Discovered candidates align with domain expert research: For example, ZrAl₂O₅ and Hf₀.₅Zr₀.₅O₂ correspond to well-known high-\(k\) dielectric material families.

Highlights & Insights¶

Chemical knowledge encoded as evolutionary operators: Domain knowledge such as substitution rules, stoichiometry conservation, and oxidation state consistency is translated into operators that guide LLM generation, rather than being reduced to simple prompt engineering.
Multi-island evolutionary strategy: Inspired by works such as FunSearch, the parallel island structure balances exploration and exploitation.
High practical utility: New tasks can be initiated with only a CSV file; surrogate models use pretrained weights without retraining.
Benchmark contribution: The paper introduces a benchmark of 14 industrially relevant multi-objective materials discovery tasks, each with well-defined physical constraints.

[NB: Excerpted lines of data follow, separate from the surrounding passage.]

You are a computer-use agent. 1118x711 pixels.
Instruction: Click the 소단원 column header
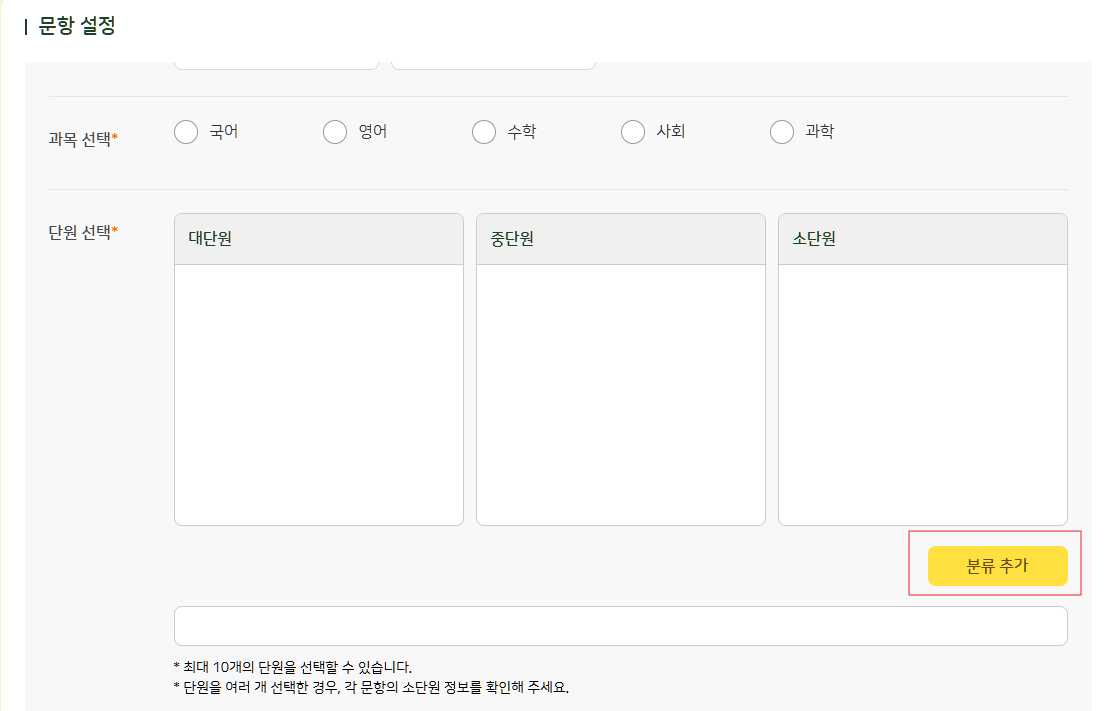[x=923, y=239]
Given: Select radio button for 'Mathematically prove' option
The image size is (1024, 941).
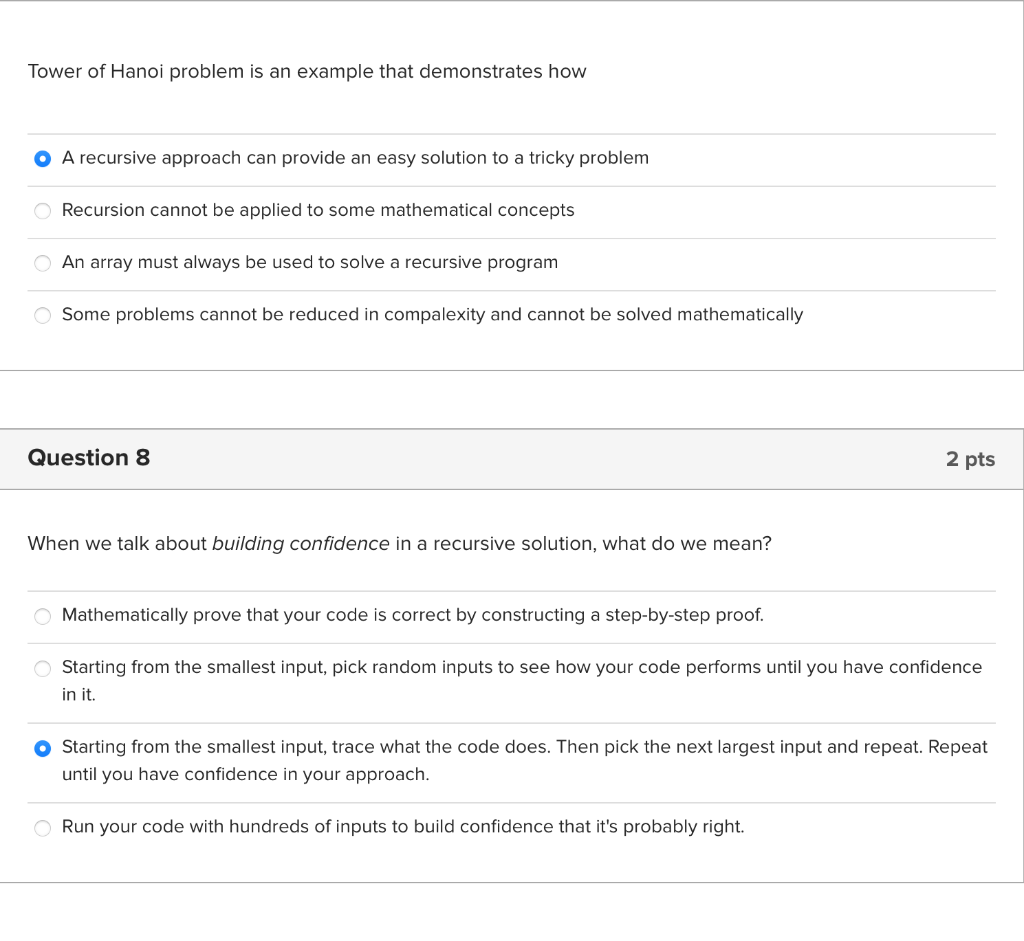Looking at the screenshot, I should [42, 616].
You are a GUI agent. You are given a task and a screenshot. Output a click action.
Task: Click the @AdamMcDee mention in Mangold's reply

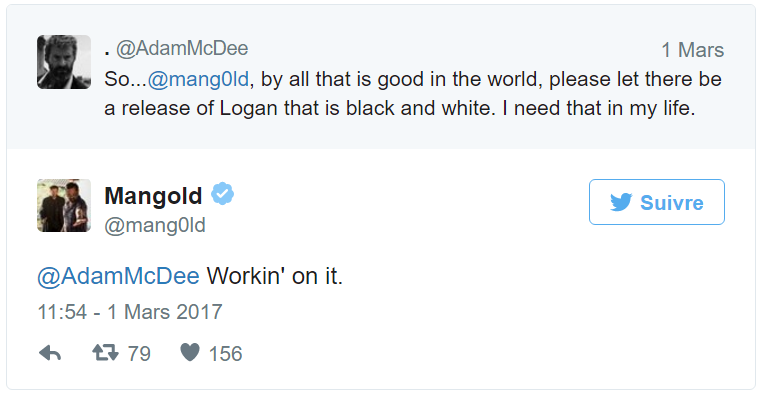118,276
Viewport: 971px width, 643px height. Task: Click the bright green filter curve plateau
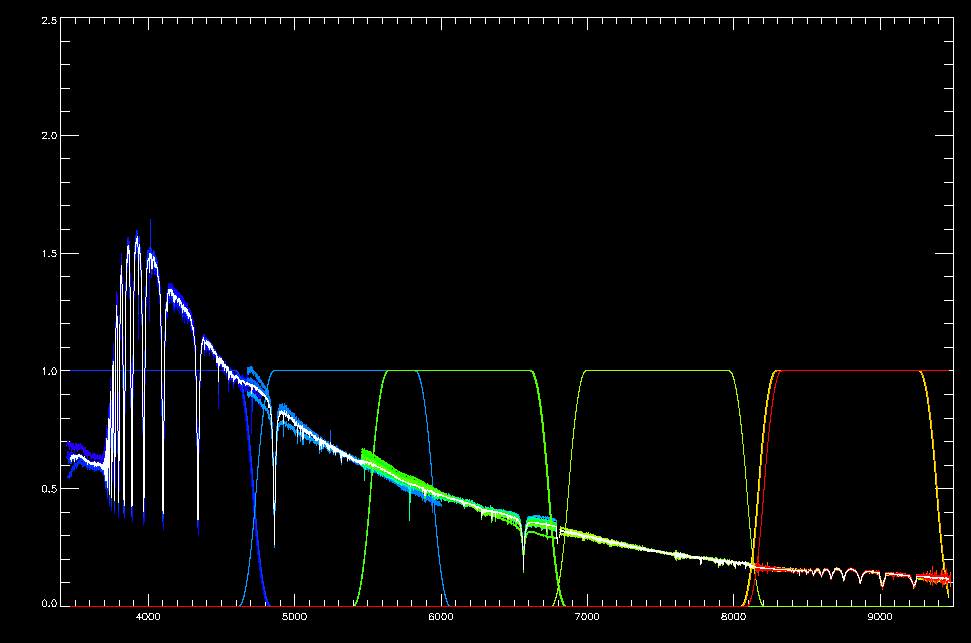click(460, 370)
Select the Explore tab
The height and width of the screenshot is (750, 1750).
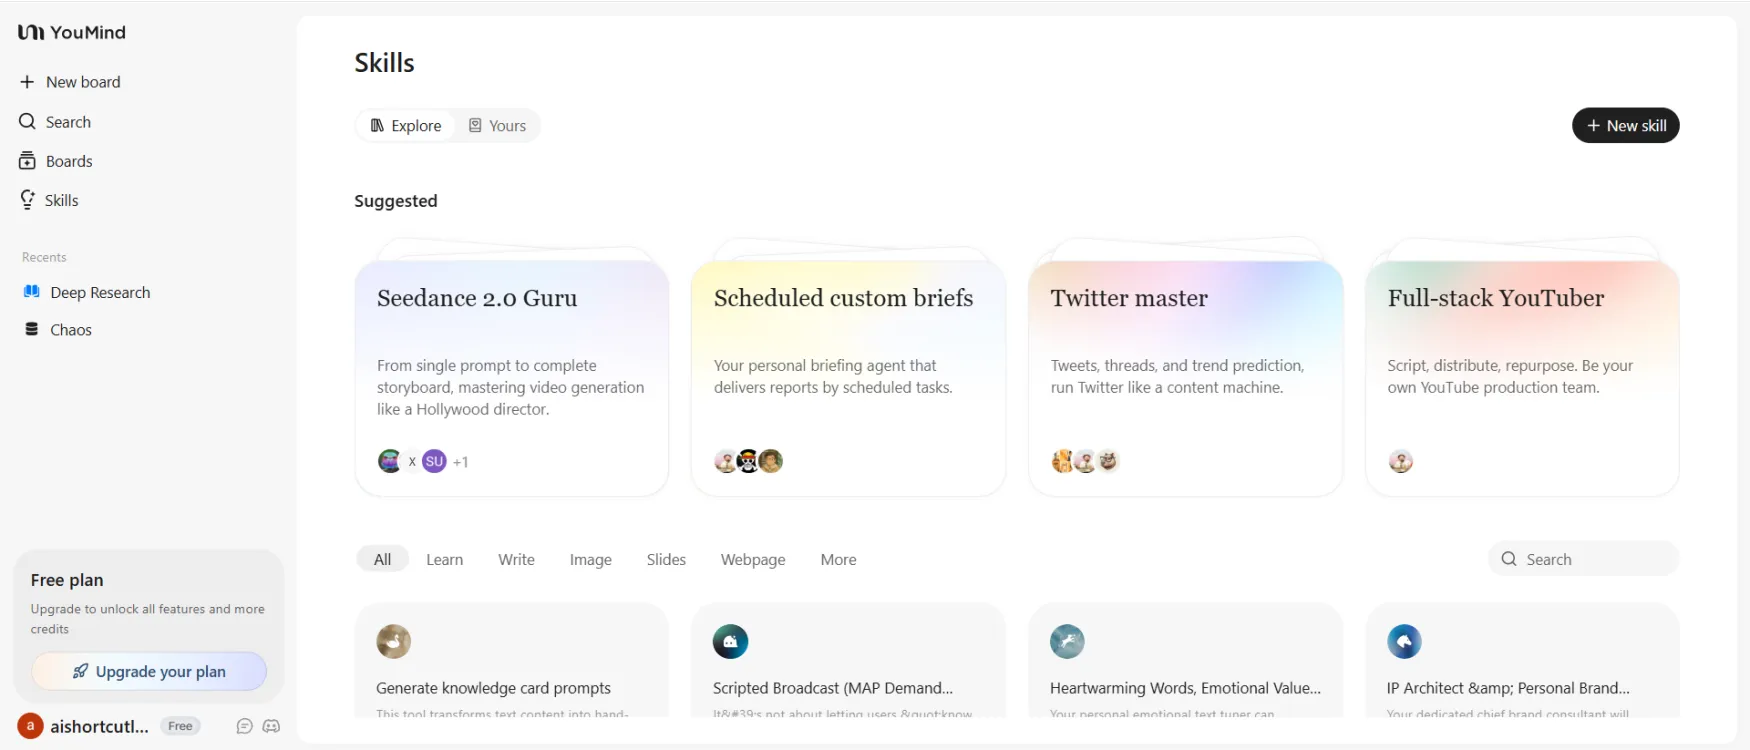coord(406,126)
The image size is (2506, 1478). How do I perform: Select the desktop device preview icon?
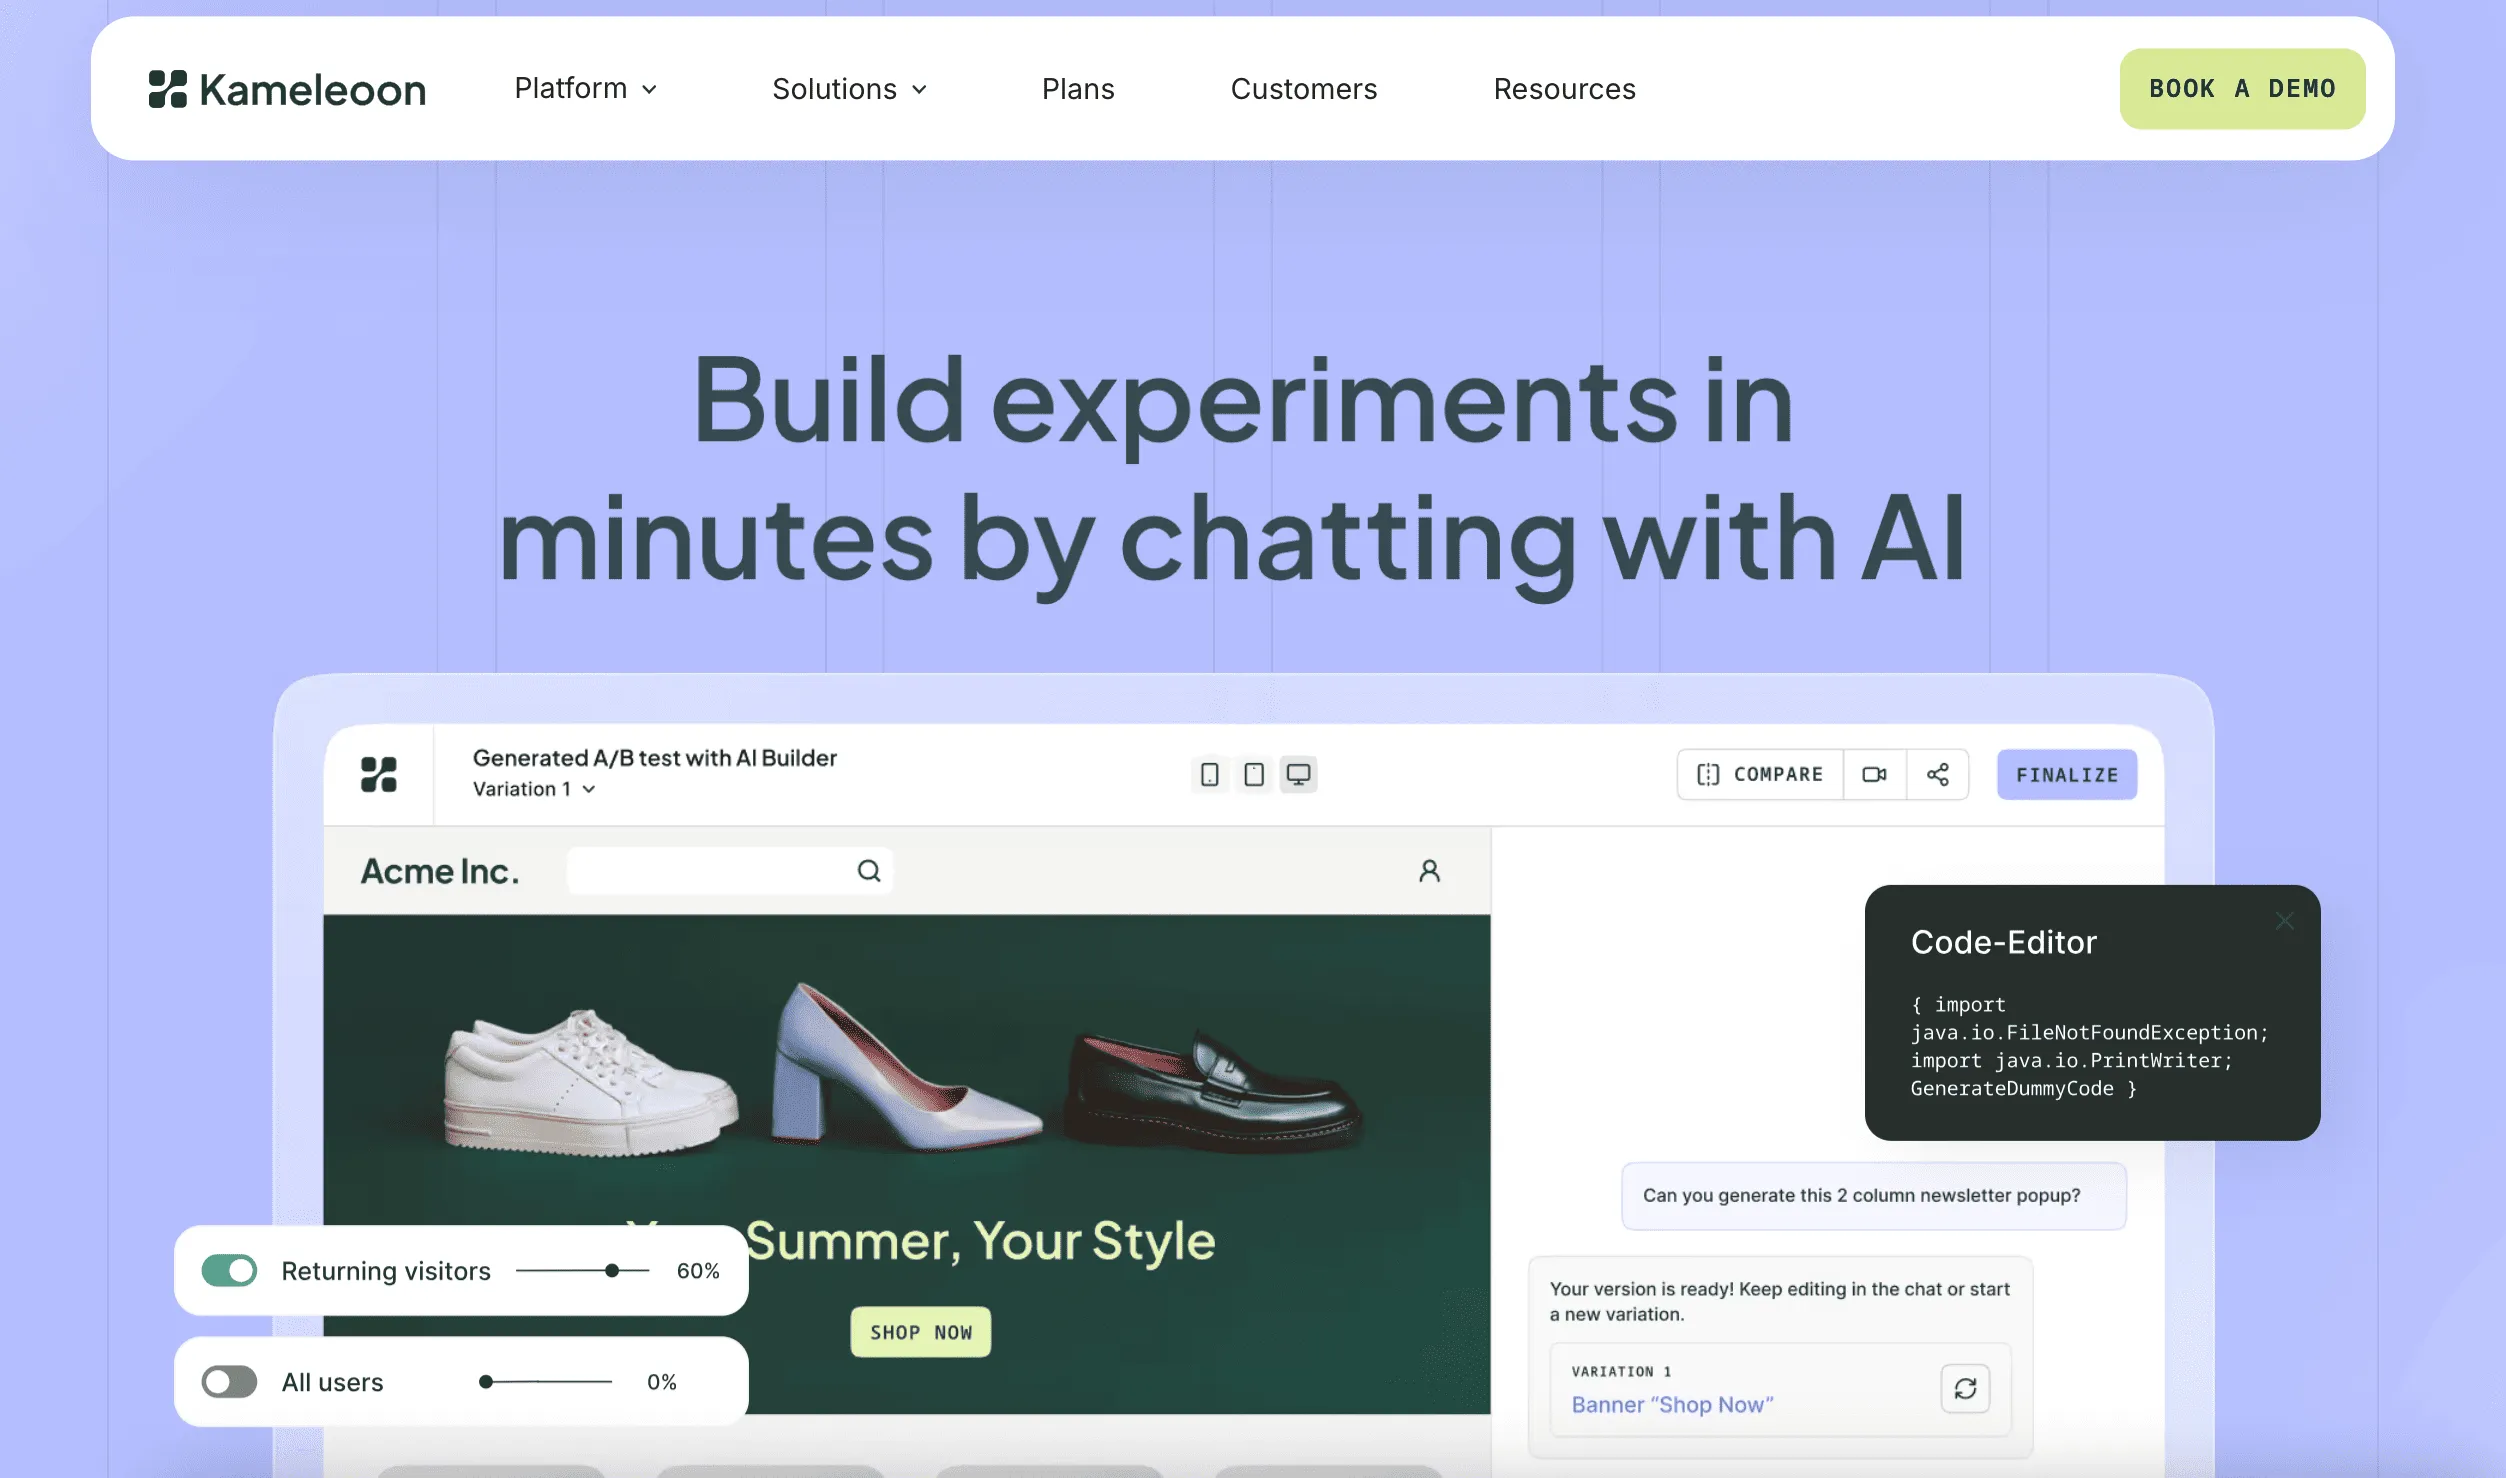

Limitations & Future Work¶

Reliance on surrogate models (CGCNN, ALIGNN) for property prediction means that prediction errors accumulate and can misdirect the search.
Experimental validation is absent—newly discovered materials are verified only computationally and have not been synthesized in the laboratory.
Iterative LLM queries incur high costs; 250 iterations require a substantial number of API calls.
Chemistry rules are currently designed manually by domain scientists; automated rule discovery is a natural direction for extension.
Evaluation is limited to GPT-4o-mini and Mistral-Small; stronger LLMs may yield further performance gains.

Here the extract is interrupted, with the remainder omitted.